The opinion of the court was delivered by: MARILYN L. HUFF
On February 21, 1995, the court heard the defendants' motion to dismiss. Ed Vescuso, in pro per, participated telephonically, and George Harris participated telephonically on behalf of the defendants. Because the court finds sovereign immunity bars the claims, the court grants the defendants' motion to dismiss.
In their motion to dismiss, the defendants assert the plaintiff initiated an action in the United States Tax Court seeking a redetermination of a proposed deficiency in his income taxes for the year 1991. The Tax Court dismissed the action because, after notification, the plaintiff filed to pay the filing fee. The IRS then made an assessment of a delinquent tax against the plaintiff, in the amount of $ 2,918, and demanded payment.
On April 6, 1994, the plaintiff mailed a check in the amount of $ 60 to the IRS. On April 8, 1994, defendant Jean Samuels, an employee of the IRS, sent the plaintiff correspondence acknowledging the receipt of the $ 60 and requesting the remainder of the balance due for the delinquent tax assessment.
On November 16, 1994, the plaintiff filed a form complaint in small claims court against Samuels. The plaintiff alleged the defendant owed him $ 60 plus punitive damages in the amount of $ 4,500. On December 6, 1994, the defendants removed the action to federal court.
The plaintiff did not submit papers in opposition to the court.

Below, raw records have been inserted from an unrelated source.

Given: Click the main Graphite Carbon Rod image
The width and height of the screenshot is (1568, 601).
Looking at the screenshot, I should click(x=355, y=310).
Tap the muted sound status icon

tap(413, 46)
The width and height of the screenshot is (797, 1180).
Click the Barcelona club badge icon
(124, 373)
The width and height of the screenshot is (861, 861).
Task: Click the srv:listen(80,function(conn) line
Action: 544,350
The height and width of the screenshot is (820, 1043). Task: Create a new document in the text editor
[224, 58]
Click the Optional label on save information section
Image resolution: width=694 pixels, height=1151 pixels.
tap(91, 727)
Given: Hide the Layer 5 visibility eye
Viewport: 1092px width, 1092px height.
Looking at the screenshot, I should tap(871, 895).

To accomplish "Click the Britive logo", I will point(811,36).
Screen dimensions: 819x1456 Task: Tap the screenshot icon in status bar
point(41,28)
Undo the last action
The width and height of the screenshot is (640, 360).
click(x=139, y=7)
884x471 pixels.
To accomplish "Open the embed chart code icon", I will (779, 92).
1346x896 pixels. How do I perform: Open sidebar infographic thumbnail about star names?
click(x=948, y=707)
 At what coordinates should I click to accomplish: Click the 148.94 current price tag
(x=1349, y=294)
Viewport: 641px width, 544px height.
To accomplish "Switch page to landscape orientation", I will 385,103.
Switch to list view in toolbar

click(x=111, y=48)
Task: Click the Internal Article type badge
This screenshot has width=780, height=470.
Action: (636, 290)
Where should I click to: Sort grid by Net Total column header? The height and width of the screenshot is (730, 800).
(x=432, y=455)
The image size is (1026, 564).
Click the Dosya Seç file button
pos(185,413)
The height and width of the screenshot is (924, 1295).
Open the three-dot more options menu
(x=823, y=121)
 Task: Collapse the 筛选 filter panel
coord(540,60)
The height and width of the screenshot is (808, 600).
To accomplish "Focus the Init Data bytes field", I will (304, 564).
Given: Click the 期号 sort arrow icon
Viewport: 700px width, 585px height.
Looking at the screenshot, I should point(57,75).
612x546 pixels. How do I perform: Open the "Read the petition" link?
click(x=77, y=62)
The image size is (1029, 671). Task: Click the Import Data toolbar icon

The plaintiff, however, did wish to participate in oral argument before the court. After considering the papers submitted and oral argument, the court finds sovereign immunity bars the complaint.
The court first finds the United States has been properly substituted as the defendant in place of Samuels. Under the Federal Tort Claims Act, the United States shall be substituted in the place of an individual employee if the Attorney General certifies the individual was acting within the scope of her federal employment at the time of the incident giving rise to the complaint. 28 U.S.C. § 2679(d)(1); Green v. Hall, 8 F.3d 695, 698 (9th Cir. 1993. On December 6, 1994, the Attorney General certified Samuels was acting within the scope of her employment.
The United States is immune from suit absent a waiver of sovereign immunity. Arford v. United States, 934 F.2d 229, 231 (9th Cir. 1991). In the absence of this consent, the court lacks subject matter jurisdiction and must dismiss the complaint. Clemente v. United States, 766 F.2d 1358, 1363 (9th Cir. 1985). The plaintiff may not avoid this limitation upon the United States' liability by naming as defendants a federal agency. Holloman v. Watt, 708 F.2d 1399, 1401-02 (9th Cir. 1983); Gilbert v. DaGrossa, 756 F.2d 1455, 1458, 1460 n.6 (9th Cir. 1985). Claims against an agency are essentially claims against the United States, which are barred by sovereign immunity, absent consent to suit. Holloman, 708 F.2d at 1402.
The court finds the United States has not consented to suit in these circumstances. In the current action, it appears the plaintiff is contesting the propriety of the tax assessment.
Under 28 U.S.C. § 2410, a plaintiff may join the United States in a quiet title action affecting property in which the United States asserts a lien. Elias v. Connett, 908 F.2d 521, 527 (9th Cir. 1990). Under section 2410, however, a taxpayer may only contest the procedural validity of the lien and may not use the section to contest the merits of an assessment. Id.; United States v. Polk, 822 F.2d 871, 872 n.1 (9th Cir. 1987). The plaintiff has not presented any arguments to the court ...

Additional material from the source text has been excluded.